Task to complete: Search the entries below. Return every line that has "Plans" in it.

Input data:

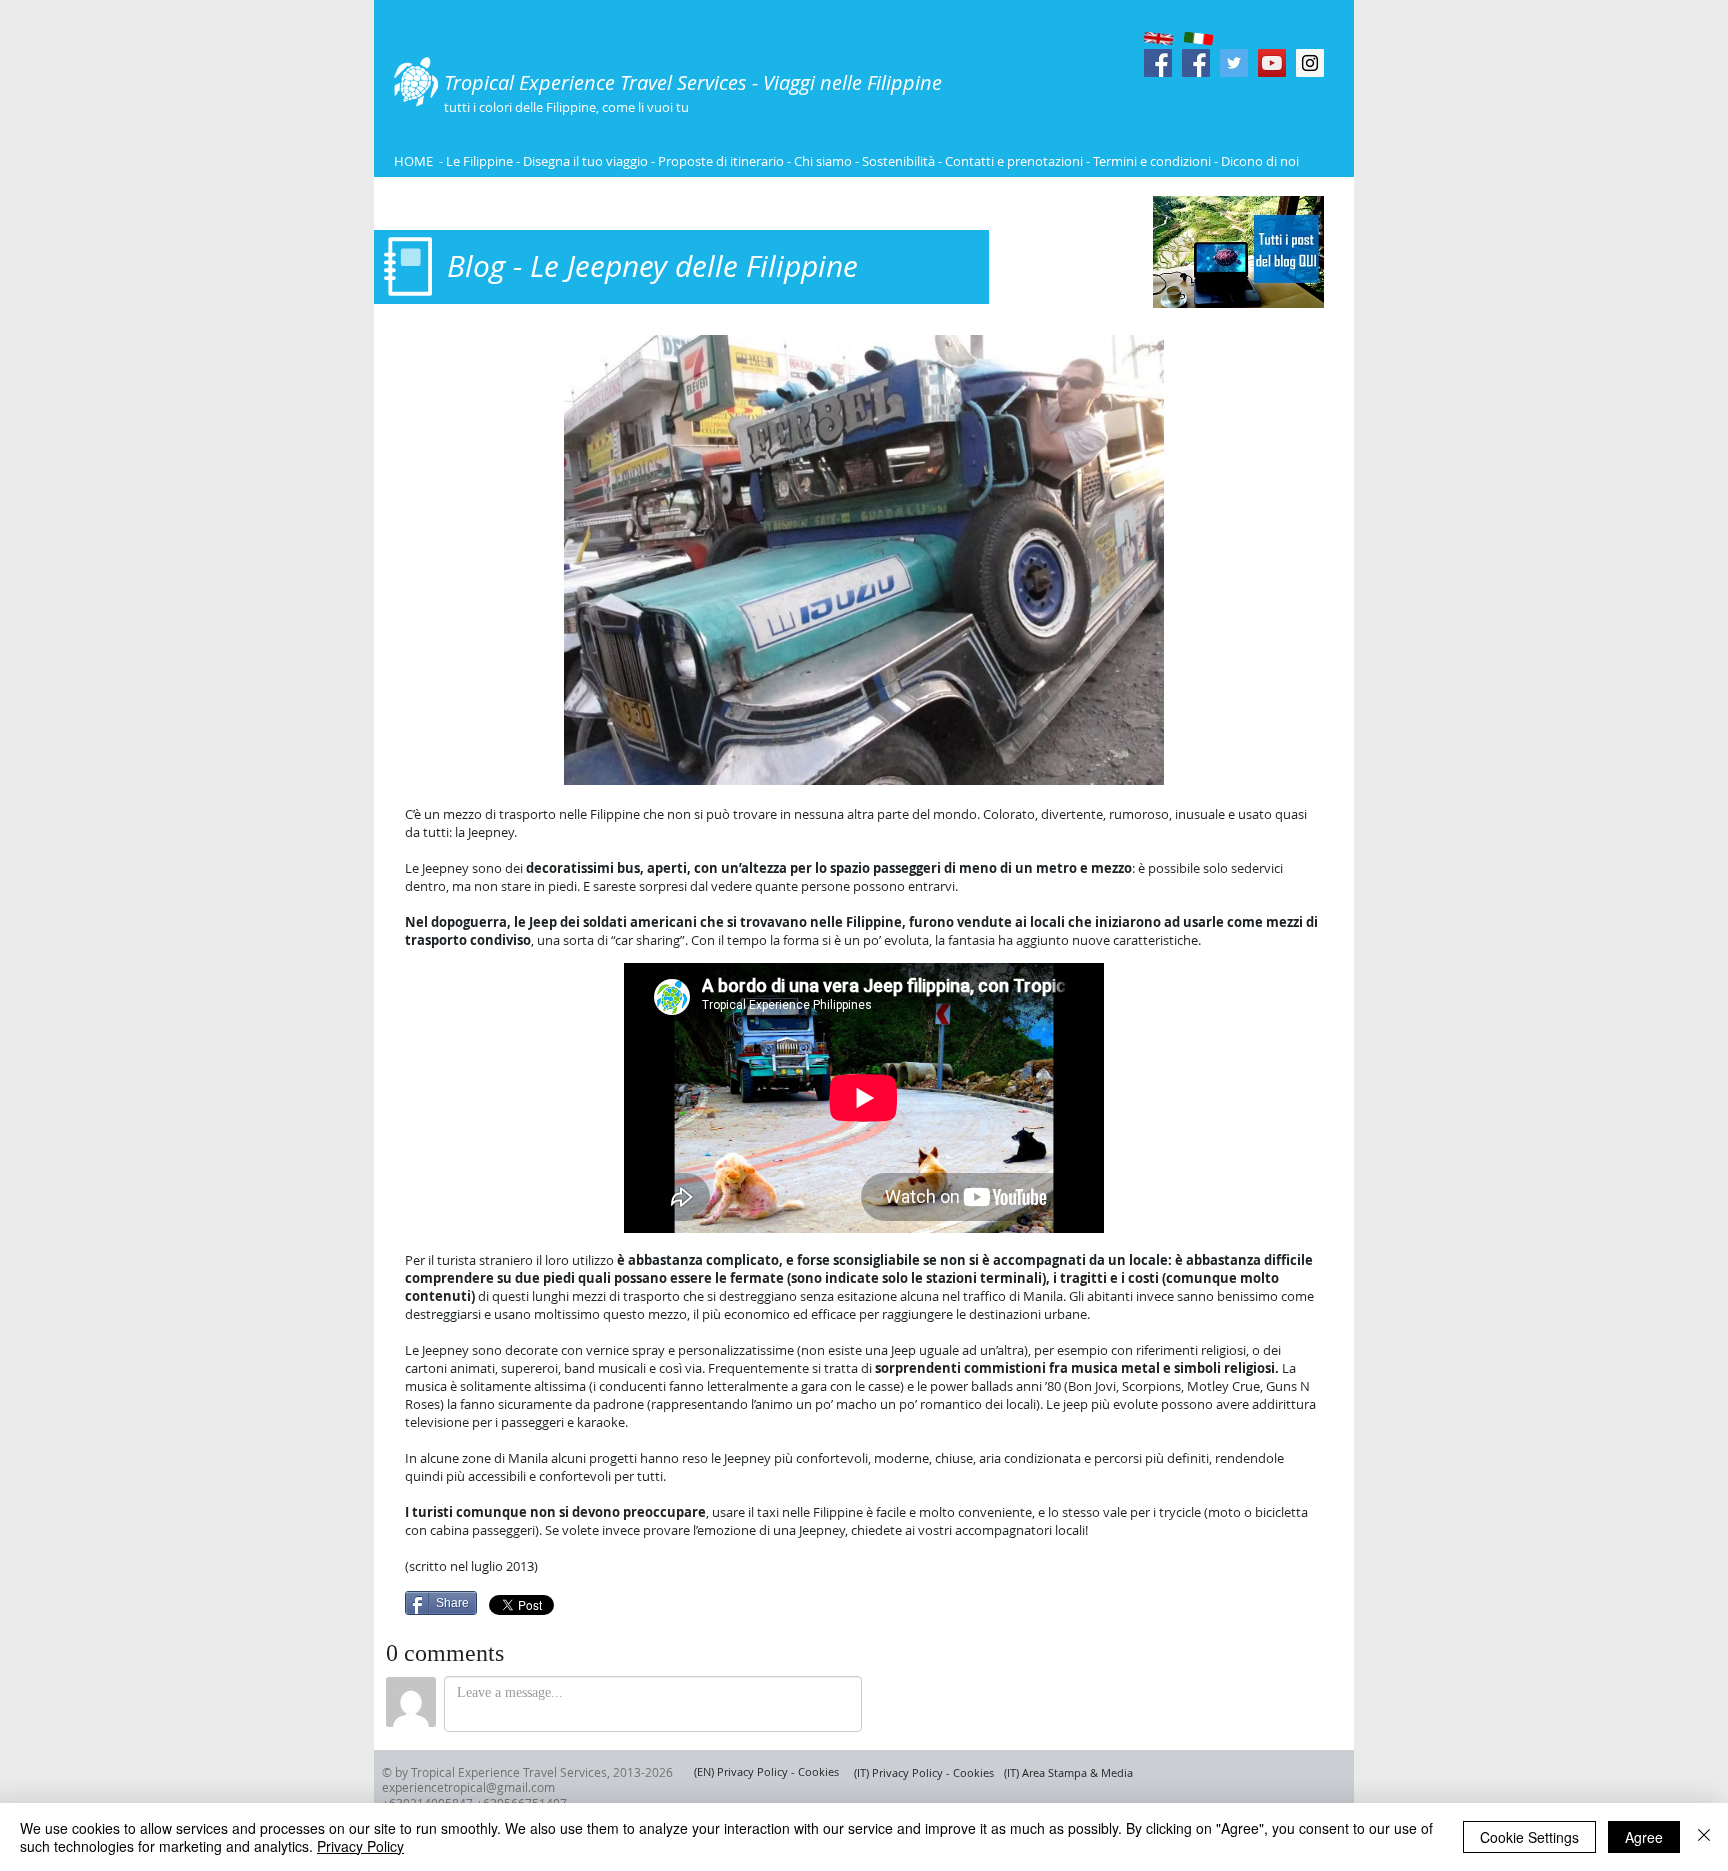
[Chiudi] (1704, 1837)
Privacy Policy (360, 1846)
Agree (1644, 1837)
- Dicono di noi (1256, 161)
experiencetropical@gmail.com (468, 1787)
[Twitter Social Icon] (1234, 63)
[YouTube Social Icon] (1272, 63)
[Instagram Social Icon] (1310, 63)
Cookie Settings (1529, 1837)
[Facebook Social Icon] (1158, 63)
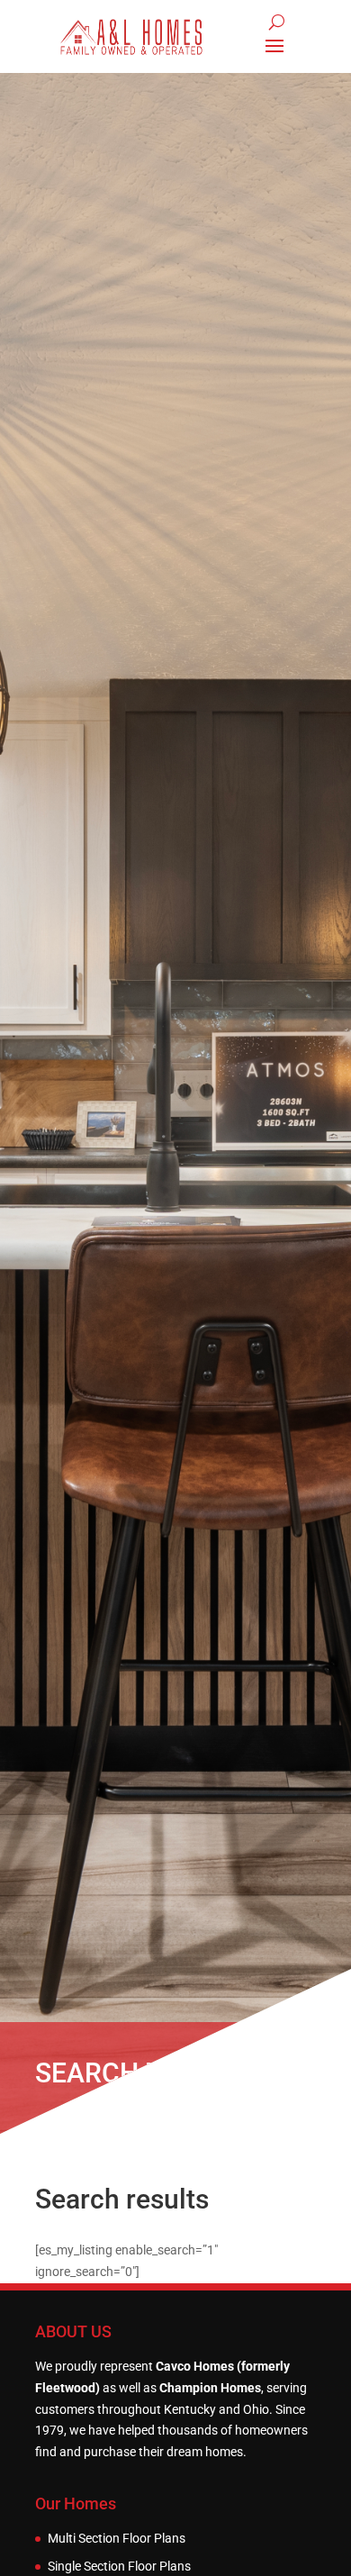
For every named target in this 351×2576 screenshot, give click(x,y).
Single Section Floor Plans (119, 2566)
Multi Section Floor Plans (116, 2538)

Reply to the task:
Single Section Floor Plans (119, 2566)
Multi Section Floor Plans (116, 2538)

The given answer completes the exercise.